What would happen if you split the tick interval to three 30 second intervals, where during the first interval new orders are collected in private, the second serves as a 30 second waiting period, and at the third all previously private orders and matches/trades are made public and broadcast?
One of the better proposals to fix whatever market structure issues we have is to move to "frequent batch auctions", in which a micro-auction would occur every 30 seconds or minute, which would amount to a similar thing. I'm not aware of any research that discusses whether such a system would be workable in the presence of the existing continuous trading market.

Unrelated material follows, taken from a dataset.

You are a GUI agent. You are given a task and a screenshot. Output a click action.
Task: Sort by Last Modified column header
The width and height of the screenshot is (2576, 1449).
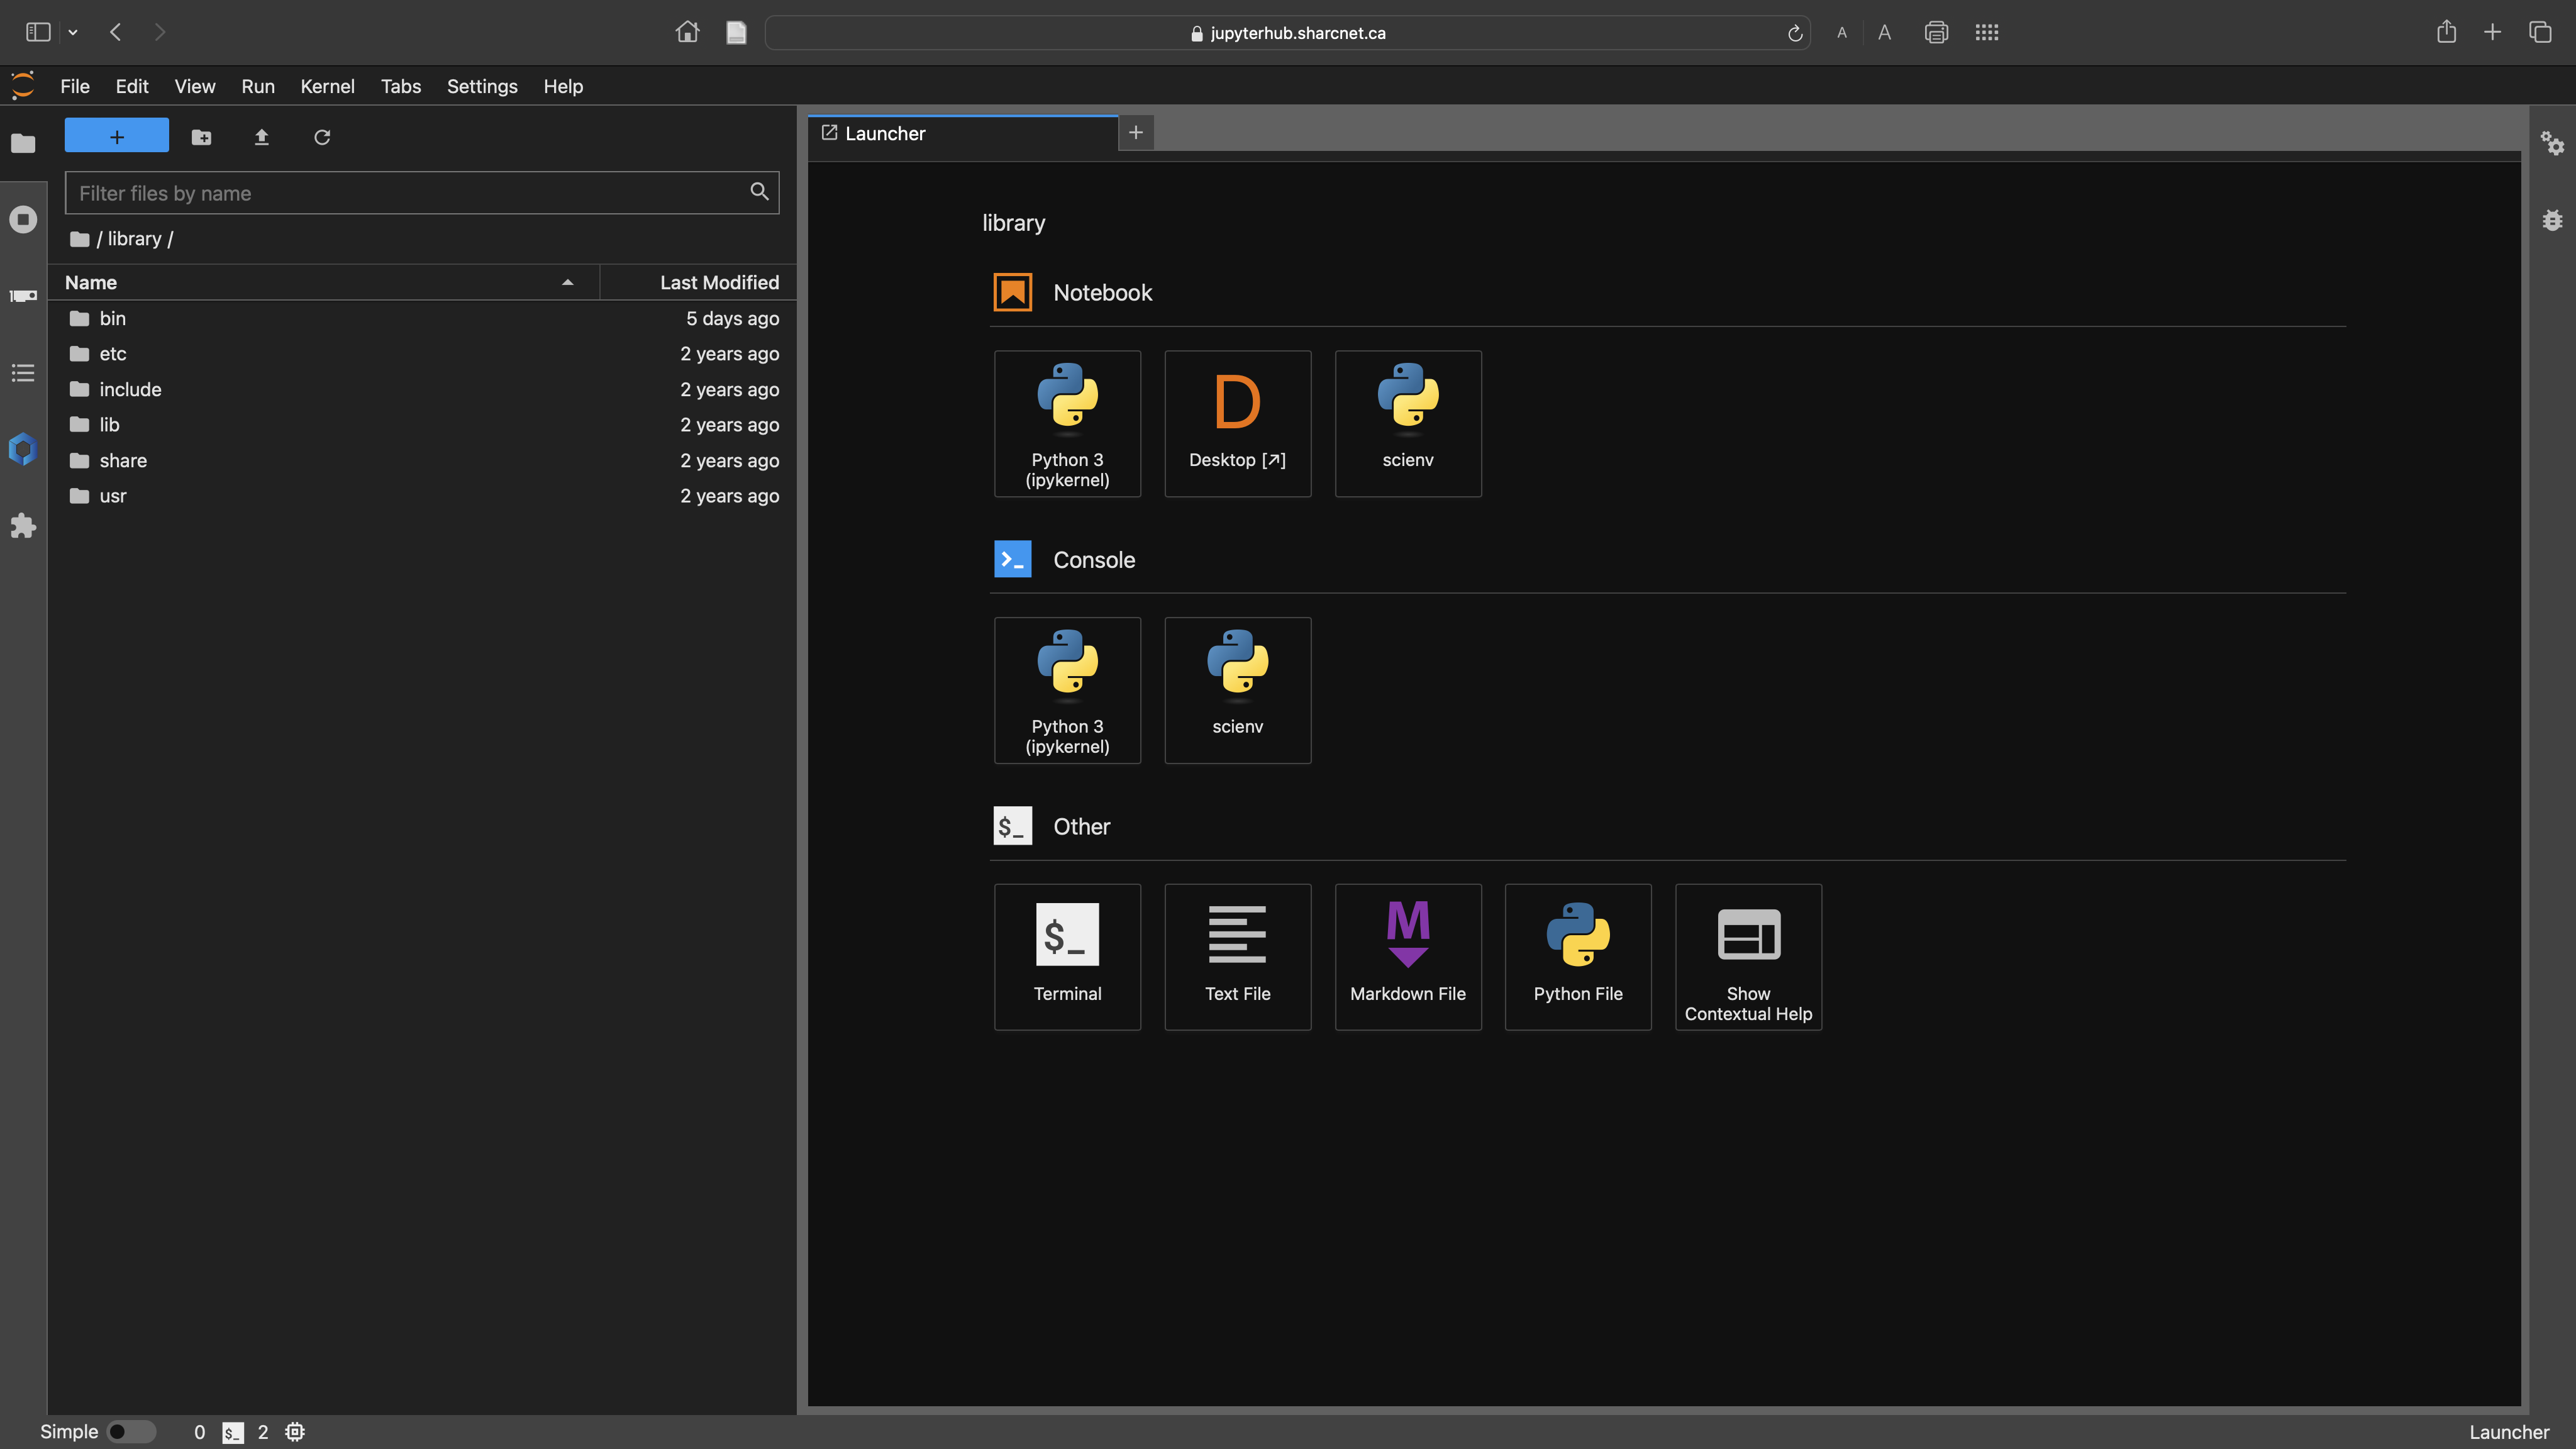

So lets say at tick one 1 see that only 50% of the buy orders were filled.
At tick 2 I want to buy 100 shares. But maybe I'll guess that only 50% will be filled this tick too, so maybe I should submit a buy order for 200 shares instead? This kind of game playing can lead to highly unstable outcomes.
If you think time priority orders are viewed as unfair, think what random matching would mean. It would mean that you could put in an order 6 months ago and watch it repeatedly never get filled as your price point was hit over and over again.
Because call markets don't actually solve any of the supposed problems of HFT. Unless the call market has a global monopoly (an impossibility that we wouldn't want if it were available) venue arbitrage is still an issue.
Further, no one who proposes call markets ever talks about the matching algorithm in the face of order book imbalances. How you do tie-breakers can either still have speed advantages or has other probably worse disadvantages.